# Recorded information
....

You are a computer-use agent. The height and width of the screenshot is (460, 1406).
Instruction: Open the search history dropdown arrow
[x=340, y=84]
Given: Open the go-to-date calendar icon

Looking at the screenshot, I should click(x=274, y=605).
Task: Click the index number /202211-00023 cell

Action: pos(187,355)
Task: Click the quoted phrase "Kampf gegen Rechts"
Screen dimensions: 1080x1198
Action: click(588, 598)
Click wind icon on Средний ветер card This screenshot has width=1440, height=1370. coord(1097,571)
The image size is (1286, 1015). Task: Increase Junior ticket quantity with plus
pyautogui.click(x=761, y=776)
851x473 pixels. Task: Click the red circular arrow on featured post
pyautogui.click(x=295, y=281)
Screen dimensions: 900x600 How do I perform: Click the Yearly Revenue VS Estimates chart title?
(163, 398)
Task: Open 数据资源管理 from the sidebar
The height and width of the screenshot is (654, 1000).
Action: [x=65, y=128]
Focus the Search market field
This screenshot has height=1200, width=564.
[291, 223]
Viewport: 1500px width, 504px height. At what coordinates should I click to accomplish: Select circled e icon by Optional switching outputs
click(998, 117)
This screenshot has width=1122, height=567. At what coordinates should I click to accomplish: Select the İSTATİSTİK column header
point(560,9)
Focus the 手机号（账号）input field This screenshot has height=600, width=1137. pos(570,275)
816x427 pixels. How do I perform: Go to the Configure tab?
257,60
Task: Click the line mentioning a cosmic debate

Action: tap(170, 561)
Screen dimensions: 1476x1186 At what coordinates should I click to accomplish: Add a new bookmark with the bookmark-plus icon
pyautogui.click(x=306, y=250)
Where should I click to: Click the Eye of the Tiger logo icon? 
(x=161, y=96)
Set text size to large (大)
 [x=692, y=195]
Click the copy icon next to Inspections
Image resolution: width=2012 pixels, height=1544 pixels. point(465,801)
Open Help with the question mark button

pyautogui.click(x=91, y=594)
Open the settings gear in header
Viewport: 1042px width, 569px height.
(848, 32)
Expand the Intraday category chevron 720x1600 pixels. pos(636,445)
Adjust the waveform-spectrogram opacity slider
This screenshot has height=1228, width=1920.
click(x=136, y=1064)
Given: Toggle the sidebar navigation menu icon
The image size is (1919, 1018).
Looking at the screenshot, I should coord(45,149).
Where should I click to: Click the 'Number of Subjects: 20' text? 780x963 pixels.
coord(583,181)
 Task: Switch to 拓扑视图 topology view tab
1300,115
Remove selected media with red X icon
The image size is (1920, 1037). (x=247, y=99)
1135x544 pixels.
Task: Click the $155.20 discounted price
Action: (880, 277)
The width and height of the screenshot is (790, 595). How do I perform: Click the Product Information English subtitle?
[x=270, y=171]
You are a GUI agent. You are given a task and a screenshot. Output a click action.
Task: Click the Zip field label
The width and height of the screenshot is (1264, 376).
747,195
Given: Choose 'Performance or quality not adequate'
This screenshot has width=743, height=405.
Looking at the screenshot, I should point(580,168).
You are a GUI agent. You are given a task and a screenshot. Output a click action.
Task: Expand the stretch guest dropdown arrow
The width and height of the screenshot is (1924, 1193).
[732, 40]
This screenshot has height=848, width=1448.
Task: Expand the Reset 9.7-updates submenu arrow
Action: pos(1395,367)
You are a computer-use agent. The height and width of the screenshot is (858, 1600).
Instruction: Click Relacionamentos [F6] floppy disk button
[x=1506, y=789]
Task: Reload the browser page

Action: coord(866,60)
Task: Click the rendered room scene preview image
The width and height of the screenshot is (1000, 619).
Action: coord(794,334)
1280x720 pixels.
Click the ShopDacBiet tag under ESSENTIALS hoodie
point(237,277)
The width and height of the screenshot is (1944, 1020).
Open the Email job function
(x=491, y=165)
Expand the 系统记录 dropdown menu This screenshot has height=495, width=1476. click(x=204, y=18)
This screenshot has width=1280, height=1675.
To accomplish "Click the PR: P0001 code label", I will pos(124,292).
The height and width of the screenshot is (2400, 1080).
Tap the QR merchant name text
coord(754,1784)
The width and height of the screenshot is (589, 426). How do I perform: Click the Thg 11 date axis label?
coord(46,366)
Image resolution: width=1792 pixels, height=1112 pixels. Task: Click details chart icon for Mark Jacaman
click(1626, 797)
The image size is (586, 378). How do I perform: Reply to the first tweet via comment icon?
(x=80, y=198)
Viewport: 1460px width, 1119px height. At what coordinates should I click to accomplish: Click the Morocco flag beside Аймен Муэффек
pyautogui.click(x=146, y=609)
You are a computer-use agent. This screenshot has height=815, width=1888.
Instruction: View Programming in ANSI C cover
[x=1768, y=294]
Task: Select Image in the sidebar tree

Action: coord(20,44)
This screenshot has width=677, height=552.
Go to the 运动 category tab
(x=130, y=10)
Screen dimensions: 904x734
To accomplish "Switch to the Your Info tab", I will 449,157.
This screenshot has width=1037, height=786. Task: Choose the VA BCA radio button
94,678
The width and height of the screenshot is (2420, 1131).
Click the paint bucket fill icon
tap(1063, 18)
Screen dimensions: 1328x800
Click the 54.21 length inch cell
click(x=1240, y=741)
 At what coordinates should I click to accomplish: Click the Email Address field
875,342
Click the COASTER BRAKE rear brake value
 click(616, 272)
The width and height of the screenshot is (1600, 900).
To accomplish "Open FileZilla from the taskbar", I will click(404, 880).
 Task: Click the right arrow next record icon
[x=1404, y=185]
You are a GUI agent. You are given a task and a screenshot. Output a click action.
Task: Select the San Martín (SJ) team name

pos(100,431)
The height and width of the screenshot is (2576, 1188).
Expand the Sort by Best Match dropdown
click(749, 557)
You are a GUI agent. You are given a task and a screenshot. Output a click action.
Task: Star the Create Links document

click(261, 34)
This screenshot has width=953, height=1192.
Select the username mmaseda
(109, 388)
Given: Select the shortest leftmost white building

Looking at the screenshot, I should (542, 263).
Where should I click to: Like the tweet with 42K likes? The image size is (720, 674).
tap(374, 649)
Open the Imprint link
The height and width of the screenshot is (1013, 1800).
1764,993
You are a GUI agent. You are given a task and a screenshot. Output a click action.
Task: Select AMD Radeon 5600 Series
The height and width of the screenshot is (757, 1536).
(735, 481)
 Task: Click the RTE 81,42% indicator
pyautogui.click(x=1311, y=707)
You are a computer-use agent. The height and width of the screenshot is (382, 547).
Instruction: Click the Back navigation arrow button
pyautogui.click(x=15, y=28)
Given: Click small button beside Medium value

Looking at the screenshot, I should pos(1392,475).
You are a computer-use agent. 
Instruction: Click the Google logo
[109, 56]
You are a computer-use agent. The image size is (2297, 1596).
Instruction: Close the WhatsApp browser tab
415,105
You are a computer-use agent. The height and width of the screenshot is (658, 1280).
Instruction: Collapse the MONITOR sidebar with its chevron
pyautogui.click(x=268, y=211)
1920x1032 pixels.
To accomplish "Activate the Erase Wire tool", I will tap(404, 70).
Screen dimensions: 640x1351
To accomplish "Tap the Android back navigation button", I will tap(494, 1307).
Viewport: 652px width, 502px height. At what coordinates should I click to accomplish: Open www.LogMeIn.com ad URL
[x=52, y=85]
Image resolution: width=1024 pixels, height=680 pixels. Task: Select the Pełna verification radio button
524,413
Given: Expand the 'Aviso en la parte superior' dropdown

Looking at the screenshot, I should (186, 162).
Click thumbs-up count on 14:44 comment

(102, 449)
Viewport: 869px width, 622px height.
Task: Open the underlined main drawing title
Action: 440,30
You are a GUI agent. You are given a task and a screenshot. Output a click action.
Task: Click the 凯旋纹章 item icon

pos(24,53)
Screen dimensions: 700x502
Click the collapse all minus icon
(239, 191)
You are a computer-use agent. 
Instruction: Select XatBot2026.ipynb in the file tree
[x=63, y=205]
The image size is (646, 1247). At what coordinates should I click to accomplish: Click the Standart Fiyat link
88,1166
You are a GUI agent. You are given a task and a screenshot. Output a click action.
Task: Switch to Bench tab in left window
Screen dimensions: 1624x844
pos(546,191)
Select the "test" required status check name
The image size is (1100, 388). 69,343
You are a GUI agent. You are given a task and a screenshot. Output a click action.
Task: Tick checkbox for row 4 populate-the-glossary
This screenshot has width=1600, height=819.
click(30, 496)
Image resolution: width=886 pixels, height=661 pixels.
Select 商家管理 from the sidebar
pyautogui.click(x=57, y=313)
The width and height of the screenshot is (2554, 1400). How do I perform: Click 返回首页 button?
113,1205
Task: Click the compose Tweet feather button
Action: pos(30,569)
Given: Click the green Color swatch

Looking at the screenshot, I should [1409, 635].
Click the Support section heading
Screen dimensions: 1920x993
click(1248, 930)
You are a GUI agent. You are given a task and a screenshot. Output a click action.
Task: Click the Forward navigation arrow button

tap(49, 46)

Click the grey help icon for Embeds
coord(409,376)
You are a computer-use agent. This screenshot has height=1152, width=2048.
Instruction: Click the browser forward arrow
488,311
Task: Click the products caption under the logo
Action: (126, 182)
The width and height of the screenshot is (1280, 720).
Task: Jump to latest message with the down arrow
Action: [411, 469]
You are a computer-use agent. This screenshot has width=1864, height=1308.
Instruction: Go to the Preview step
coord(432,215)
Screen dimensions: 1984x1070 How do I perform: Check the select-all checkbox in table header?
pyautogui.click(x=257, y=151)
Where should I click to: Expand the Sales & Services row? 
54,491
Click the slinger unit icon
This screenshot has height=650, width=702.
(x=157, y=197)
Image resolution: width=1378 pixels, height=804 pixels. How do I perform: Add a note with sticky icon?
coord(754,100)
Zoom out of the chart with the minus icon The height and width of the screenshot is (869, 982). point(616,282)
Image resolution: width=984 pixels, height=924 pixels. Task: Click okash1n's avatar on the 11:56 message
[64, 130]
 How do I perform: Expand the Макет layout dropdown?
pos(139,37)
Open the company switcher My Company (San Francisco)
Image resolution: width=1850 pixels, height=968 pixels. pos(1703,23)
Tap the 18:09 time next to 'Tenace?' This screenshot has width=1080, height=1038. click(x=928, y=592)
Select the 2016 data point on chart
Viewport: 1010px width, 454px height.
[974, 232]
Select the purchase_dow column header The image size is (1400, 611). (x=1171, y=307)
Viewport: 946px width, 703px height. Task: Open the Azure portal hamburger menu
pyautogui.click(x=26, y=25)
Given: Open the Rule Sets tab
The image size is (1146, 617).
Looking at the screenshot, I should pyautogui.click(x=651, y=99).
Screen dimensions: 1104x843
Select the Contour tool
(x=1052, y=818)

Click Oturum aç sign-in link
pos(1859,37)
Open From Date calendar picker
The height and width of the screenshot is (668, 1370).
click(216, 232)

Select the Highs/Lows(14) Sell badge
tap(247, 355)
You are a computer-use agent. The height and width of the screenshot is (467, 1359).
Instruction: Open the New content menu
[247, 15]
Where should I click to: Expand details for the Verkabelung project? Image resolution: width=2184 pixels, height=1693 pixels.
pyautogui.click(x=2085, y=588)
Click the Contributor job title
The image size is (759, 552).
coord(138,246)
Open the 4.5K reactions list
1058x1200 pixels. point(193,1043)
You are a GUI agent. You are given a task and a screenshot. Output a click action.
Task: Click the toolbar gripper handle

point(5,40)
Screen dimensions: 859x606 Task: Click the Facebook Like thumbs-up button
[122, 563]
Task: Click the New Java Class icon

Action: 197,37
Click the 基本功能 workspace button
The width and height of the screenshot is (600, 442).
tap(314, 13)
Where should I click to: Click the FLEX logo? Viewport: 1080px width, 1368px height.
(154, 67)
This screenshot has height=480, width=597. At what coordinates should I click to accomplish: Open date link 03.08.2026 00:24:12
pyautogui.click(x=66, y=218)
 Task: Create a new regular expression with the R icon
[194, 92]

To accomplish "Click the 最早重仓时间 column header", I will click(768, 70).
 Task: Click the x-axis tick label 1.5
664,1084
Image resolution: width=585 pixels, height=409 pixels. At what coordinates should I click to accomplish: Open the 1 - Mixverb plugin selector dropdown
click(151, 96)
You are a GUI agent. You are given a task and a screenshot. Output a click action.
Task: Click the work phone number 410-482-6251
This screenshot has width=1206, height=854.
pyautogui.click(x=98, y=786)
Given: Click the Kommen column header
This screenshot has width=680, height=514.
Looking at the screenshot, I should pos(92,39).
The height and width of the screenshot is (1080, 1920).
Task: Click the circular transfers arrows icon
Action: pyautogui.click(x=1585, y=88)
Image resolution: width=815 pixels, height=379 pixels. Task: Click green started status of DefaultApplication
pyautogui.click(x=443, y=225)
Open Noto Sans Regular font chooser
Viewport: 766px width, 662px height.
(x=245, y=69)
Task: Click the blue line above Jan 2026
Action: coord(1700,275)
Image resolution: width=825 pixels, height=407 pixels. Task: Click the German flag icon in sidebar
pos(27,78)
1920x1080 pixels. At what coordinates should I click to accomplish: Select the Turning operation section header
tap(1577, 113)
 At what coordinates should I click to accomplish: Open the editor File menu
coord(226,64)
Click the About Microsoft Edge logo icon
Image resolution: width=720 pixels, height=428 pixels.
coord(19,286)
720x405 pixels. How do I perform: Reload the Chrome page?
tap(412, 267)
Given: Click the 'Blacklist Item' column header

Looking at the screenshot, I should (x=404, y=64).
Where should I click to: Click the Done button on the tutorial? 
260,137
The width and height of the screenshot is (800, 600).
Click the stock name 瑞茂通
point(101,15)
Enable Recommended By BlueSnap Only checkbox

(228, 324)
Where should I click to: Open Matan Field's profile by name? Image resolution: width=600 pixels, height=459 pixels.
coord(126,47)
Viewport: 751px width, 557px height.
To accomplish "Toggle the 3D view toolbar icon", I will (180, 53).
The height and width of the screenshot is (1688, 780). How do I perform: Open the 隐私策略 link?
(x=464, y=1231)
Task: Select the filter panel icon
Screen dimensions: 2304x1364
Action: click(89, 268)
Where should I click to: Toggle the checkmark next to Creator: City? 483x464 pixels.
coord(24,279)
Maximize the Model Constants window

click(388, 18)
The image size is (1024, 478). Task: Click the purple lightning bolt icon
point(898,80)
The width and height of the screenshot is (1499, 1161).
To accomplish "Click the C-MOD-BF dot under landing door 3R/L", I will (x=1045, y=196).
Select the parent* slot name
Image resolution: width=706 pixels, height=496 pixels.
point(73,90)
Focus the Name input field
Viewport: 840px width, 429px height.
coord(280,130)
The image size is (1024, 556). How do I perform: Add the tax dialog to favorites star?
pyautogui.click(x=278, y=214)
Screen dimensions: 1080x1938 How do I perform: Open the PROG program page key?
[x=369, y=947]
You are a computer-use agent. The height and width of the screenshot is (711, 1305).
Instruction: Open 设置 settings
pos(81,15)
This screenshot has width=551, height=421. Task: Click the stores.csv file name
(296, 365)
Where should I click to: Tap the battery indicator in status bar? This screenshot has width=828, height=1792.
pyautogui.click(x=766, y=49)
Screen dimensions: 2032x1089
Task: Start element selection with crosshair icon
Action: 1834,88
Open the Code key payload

....

# Goal
Reproduce the entries verbatim, beginning at the line that contains "has height=1152, width=2048." and stopping after the line that contains "Image resolution: width=1850".

# Exercise result
You are a computer-use agent. This screenshot has height=1152, width=2048.
Instruction: Click the browser forward arrow
488,311
Task: Click the products caption under the logo
Action: (126, 182)
The width and height of the screenshot is (1280, 720).
Task: Jump to latest message with the down arrow
Action: [411, 469]
You are a computer-use agent. This screenshot has width=1864, height=1308.
Instruction: Go to the Preview step
coord(432,215)
Screen dimensions: 1984x1070 How do I perform: Check the select-all checkbox in table header?
pyautogui.click(x=257, y=151)
Where should I click to: Expand the Sales & Services row? 
54,491
Click the slinger unit icon
This screenshot has height=650, width=702.
(x=157, y=197)
Image resolution: width=1378 pixels, height=804 pixels. How do I perform: Add a note with sticky icon?
coord(754,100)
Zoom out of the chart with the minus icon The height and width of the screenshot is (869, 982). point(616,282)
Image resolution: width=984 pixels, height=924 pixels. Task: Click okash1n's avatar on the 11:56 message
[64, 130]
 How do I perform: Expand the Макет layout dropdown?
pos(139,37)
Open the company switcher My Company (San Francisco)
Image resolution: width=1850 pixels, height=968 pixels. pos(1703,23)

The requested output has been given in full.